Client library for dataTap
Project description
dataTap
dataTap is the all-in-one data management platform from Zensors. Join for free at datatap.dev.
dataTap Python Library
The dataTap Python library is the primary interface for using dataTap's rich data management tools. Create datasets, stream annotations, and analyze model performance all with one library.
Full documentation is available at docs.datatap.dev.
Installation & Setup
The latest version of dataTap can be installed with pip
.
pip install datatap
In order to access the cloud-based functionality, you will also need to register an account at app.datatap.dev. Once you've registered, go to Settings > Api Keys
to find your personal API key. In order to avoid storing private keys in your code, you should assign this key to the DATATAP_API_KEY
environment variable.
export DATATAP_API_KEY="XXXXXXX-XXXX-XXXX-XXXX-XXXXXXXXXX"
Getting started
Installing datatap
gives access to the Api
class for interacting with the dataTap cloud platform. Here is how we can use it:
import itertools
from datatap import Api
api = Api()
# Datatap allows users to connect several databases, and also provides a
# public database that contains millions of freely available annotations.
# `get_default_database` will connect us to that one.
database = api.get_default_database()
print("Database", database)
# We can then fetch a list of repositories that have already been created in
# this database
repository_list = database.get_repository_list()
print("Available repositories:", [repo.name for repo in repository_list])
# A repository is a grouping of datasets that are associated in some manner.
# For instance, a repository called `"person-keypoints"` would contain
# one or more datasets of people with their keypoints.
#
# The datasets within a given repository are identfieid by "tags", or short
# strings that identfy either how they were created, or how they should be
# used. Example tags might be `all-datasets`, `open-images`, or `december-2020`.

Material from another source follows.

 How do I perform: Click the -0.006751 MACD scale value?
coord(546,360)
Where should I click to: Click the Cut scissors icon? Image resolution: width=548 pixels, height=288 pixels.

# Additionally, all repositories have one dataset identified with `latest`,
# which should refer to the most recent "canonical" dataset.
#
# For this example, we will use the `widerperson` repository, and the dataset
# identified as `latest`.
repository = database.get_repository("public", "widerperson")
dataset = repository.get_dataset("latest")
print("Loaded dataset:", dataset)
# A dataset's template describes how it is structured. We can print
# it to see what type of data this dataset contains
print("Dataset template:", dataset.template)
# Datasets are furthermore partitioned into one or more `splits`.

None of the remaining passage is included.